A finitude da vida se mostrou de forma tão cruel novamente na última sexta-feira. Em uma tarde triste, partiu para os palcos espirituais a cantora Marília Mendonça em um acidente de avião. Seria impossível, diante desse falecimento tão assustador, não tentar homenagear a artista que viveu pouco tempo mas de forma tão bonita.
O sentimento atordoado que tomou a minha cabeça é independente de gostar ou não do gênero da cantora. É como se alguém que caminhasse por perto sumisse de sua vista e isso é desconfortante, triste e severo. Se torna perturbador assistir o desfecho de uma carreira tão forte mas ceifada pelo destino.
A compositora nascida em Goiás alcançou o estrelato na casa dos vinte anos, sendo dona de seus próprios passos, competente diante sua proposta musical e consciente quanto à personalidade. Sua presença no sertanejo é de grande importância dentro da representatividade feminina no estilo e fortalecendo a ideia que o Brasil é um país de cantoras.
Mesmo adotando a sofrência como marca de suas letras, por dignidade diante o público e colegas, ganhou o respeito até de astros sagrados do nosso cancioneiro popular agora enlutados diante uma morte tão inexplicável. Tudo isso prova que Marília não era qualquer cantora!
"Mar(av)ílha Mendonça”
“Estou chorando. Acho que nem posso acreditar”, era o que dizia a publicação do grande Caetano Veloso no twitter após saber a notícia do falecimento da artista. O baiano expressou em poucas palavras o sentimento de todo um país prostrado diante um irremediável acidente que destruiu cinco vidas em Minas Gerais.

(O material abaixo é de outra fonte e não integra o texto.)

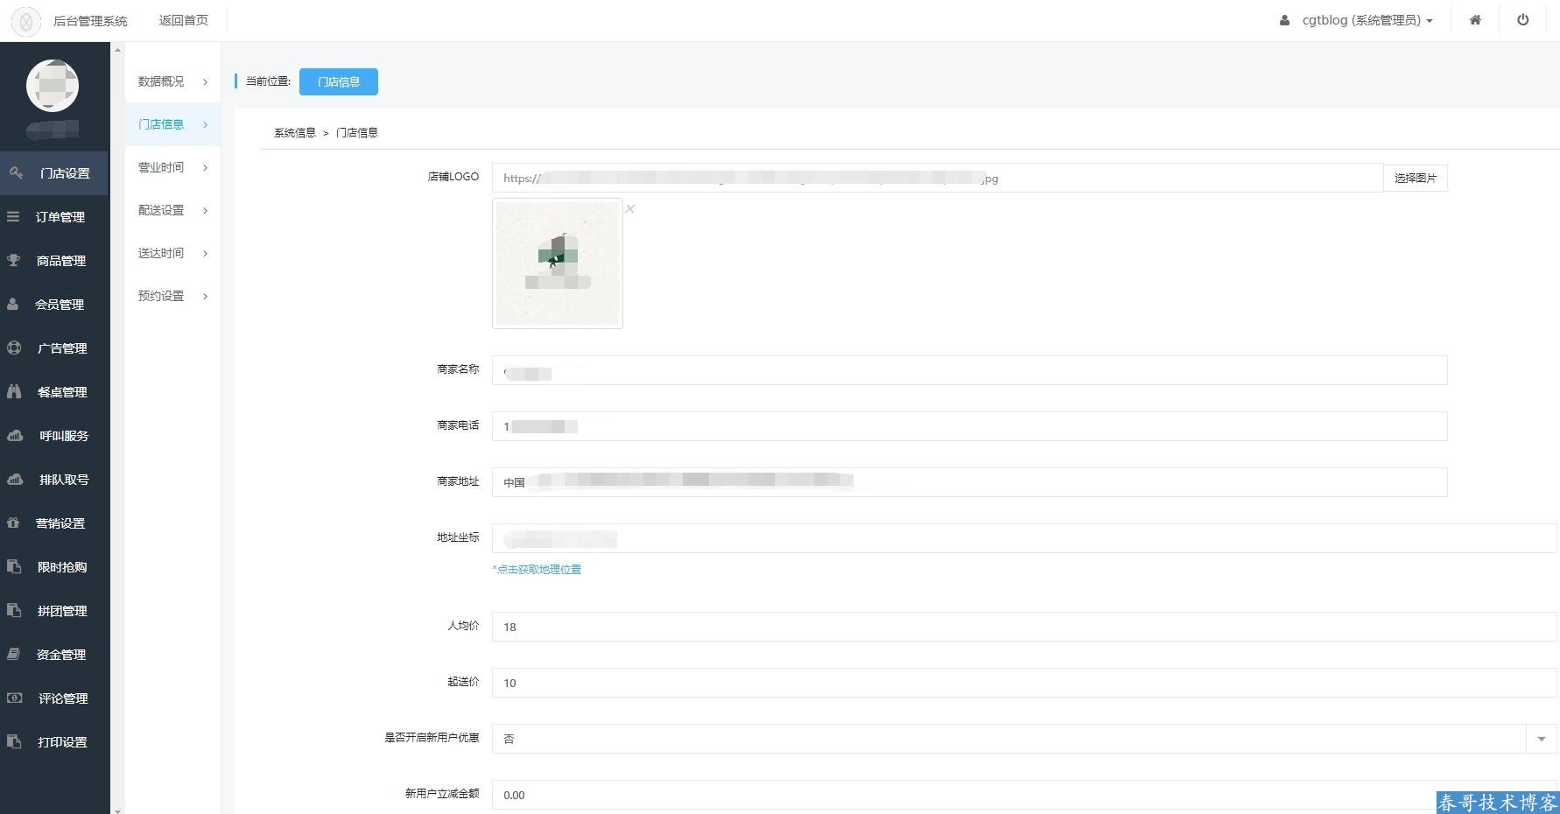Viewport: 1560px width, 814px height.
Task: Click the store logo thumbnail preview
Action: pos(558,263)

Muitos podem questionar a relação entre os dois e as más línguas deduzirem que o reconhecimento só veio depois da morte, mas nesse caso posso provar o oposto. Em seu último álbum lançado há poucas semanas, Caetano Veloso menciona a voz sertaneja na música inédita “Sem Samba não dá”.
Na letra, o tropicalista e sua desconstrução fala das novas tendências, nomes e gêneros da música popular. No refrão vem a homenagem chamando a compositora de "Mar(av)ílha Mendonça” e em sequência a palavra afinação. Agora, a imagem de altivez de Marília segue viva não só em suas composições, mas em outras vozes e cantos.
Quem também a admirava era a querida Alcione que chegou a prometer em entrevista uma parceria com artista goiana. Na ocasião, a maranhense ainda afirmou que uma parceria das duas era para “derrotar mesmo”, mas não deu tempo…
Felizmente em 2018, em seu álbum “A pele do futuro”, a incrível Gal Costa fez questão de convidar Marília para participar de seu repertório e interpretou no disco a música “Cuidando de longe”. A parceria das duas ganhou até clipe que nesta fatídica sexta-feira encheu os olhos de lágrimas da veterana.
A voz jamais calará
Mesmo em uma trajetória curta e ainda repleta de muitos sonhos a serem conquistados, Marília Mendonça exerceu seu papel de forma plena no cancioneiro popular do país. Desfrutou do carinho e prestígio no qual agora sabemos que só os grandes possuem. Alcançou respeito e reconhecimento sem impor a popularidade, o que é louvável.
Dentro de seu estilo sertanejo inovou com coragem. Mostrou que a mulher também tem direito de se expressar, pedir uma cerveja em um bar e chorar por sua dor de cotovelo. Aliás, a tal da sofrência adentrou corações magoados que muitas vezes clamaram em coro nos bares o grito: Infiel!
Como já escrevi, Marilia Mendonça e o sertanejo não fazem parte da minha playlist cotidiana, mas quem da minha geração não sofreu escutando a sua voz potente e se identificando com as mesmas decepções? É por isso que ela se faz tão presente na minha caminhada, por vezes indiretamente, em outras, trilhando até rápidos e intensos amores.
A artista continuará sendo encontrada nos CDs, plataformas, bares, shows e nos corações de inúmeros fãs que agora caem em prantos diante a notícia tão inacreditável. “Os bons morrem jovens” é o que afirma o trecho de uma música do Renato Russo, talvez seja verdade, mas as marcas de uma história sempre viverão presentes em sua qualidade e bravura.